-- START OF Page text --

V(x) = −|V₀| −a < x < a.

Since the potential energy function is finite, quantum mechanically there will be some leakage of the wave function into the classically-forbidden regions specified by x > a and x < −a. We will have three regions in which we must solve the time-independent Schrödinger equation. In Region I (x < −a) and Region III (x > a), for bound-state solutions, E < 0, we can write the time-independent Schrödinger equation as

[d²/dx² − κ²] ψ(x) = 0 , (11.1)

where² κ² ≡ 2m|E|/ħ².  The equation above has the solutions

ψ(x) = Aexp(+κx) + Bexp(−κx).  (11.2)

Because the energy eigenfunction must be zero at ±∞ we have

ψ_I(x) = Aexp(+κx) and ψ_III(x) = Dexp(−κx) (11.3)

for the solutions in Region I and III, respectively.

In Region II (−a < x < a), we expect an oscillatory solution since the energy is greater than the potential energy: E > V₀ or |V₀| > |E|.  In this region we can write the time-independent Schrödinger as

[d²/dx² + k²] ψ(x) = 0  , (11.4)

where k² ≡ 2m(|V₀| − |E|)/ħ². The above equation has the solutions ψ_II(x) = Bsin(kx) + Ccos(kx) which are valid solutions for Region II.

Next, we must match the solutions across the boundaries at x = −a and x = a.  Matching the energy eigenfunctions across these boundaries means that the energy eigenfunctions and the first derivatives of the energy eigenfunctions must match at each boundary so that we have a continuous and smooth wave function (no jumps or kinks).

Since the potential energy function is symmetric about the origin, there are even and  odd parity solutions to the bound-state problem.³   We begin by considering the even (parity) solutions and therefore the ψ_II(x) = Ccos(kx)  solution in Region II.

Matching proceeds much like the scattering cases we considered in Chapter 8.  At x = −a we have the conditions

ψ_I(−a) = ψ_II(−a) → Aexp(−κa) = Ccos(−ka),

and

ψ'_I(−a) = ψ'_II(−a) → Aκ exp(−κa) = Cksin(−ka).

From the symmetry in the problem, we need not consider the boundary at x = a as it yields the exact same condition on energy eigenfunctions. We now divide the resulting two equations to give a condition for the existence of even solutions: κ/k = tan(ka).  This is actually a constraint on the allowed energies, as both k and κ involve the energy.

We now consider the following substitutions in terms of dimensionless variables:

ζ ≡ ka = [2m(|V₀| − |E|)a²/ħ²]^1/2 (11.5)

and

ζ₀ ≡ [2m|V₀|a²/ħ²]^1/2 (11.6)

where ζ₀ > ζ.  Using these variables we have

[(ζ₀/ζ)² − 1]^1/2 = tan(ζ) . (11.7)

-- END OF Page text --

* **What this exercise asks**
A. Answer these questions about the finite square well text:
(i) Which regions does the text call classically forbidden?
(ii) Which two quantities must match at each boundary?
(iii) What condition for the existence of even solutions comes from dividing the two boundary equations?
B. Carry on the finite square well text from the point where it stops.

-- START OF Data provided --

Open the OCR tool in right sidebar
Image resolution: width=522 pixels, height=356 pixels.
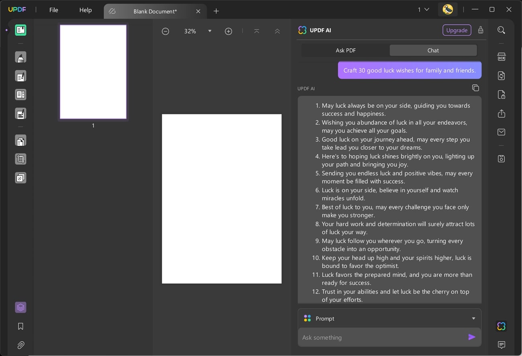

-- END OF Data provided --

* **Answers given**
A.
(i) The regions x > a and x < −a.
(ii) The energy eigenfunctions and their first derivatives.
(iii) κ/k = tan(ka).

B.
This equation is a transcendental equation for ζ which itself is related via Eq. (11.6) to the energy. In addition, Eq. (11.7) only has solutions for particular values of ζ.  We can solve this equation numerically or graphically, and we choose graphically in the animation. The right-hand side of Eq. (11.7) is shown in black and the left-hand side is shown in red.  In the animation, ħ = 2m = 1.  You may also select the Show the transcendental equation as a function of energy instead link to see the equations as a function of energy. You can change a and |V₀| by dragging the sliders to a particular value to see how the left-hand side of Eq. (11.7) changes.

We note that as the potential energy well gets shallower and/or narrower, ζ₀ < π/2 and there exists just one bound state. No matter how shallow or narrow the potential energy well, there will always be at least one bound state.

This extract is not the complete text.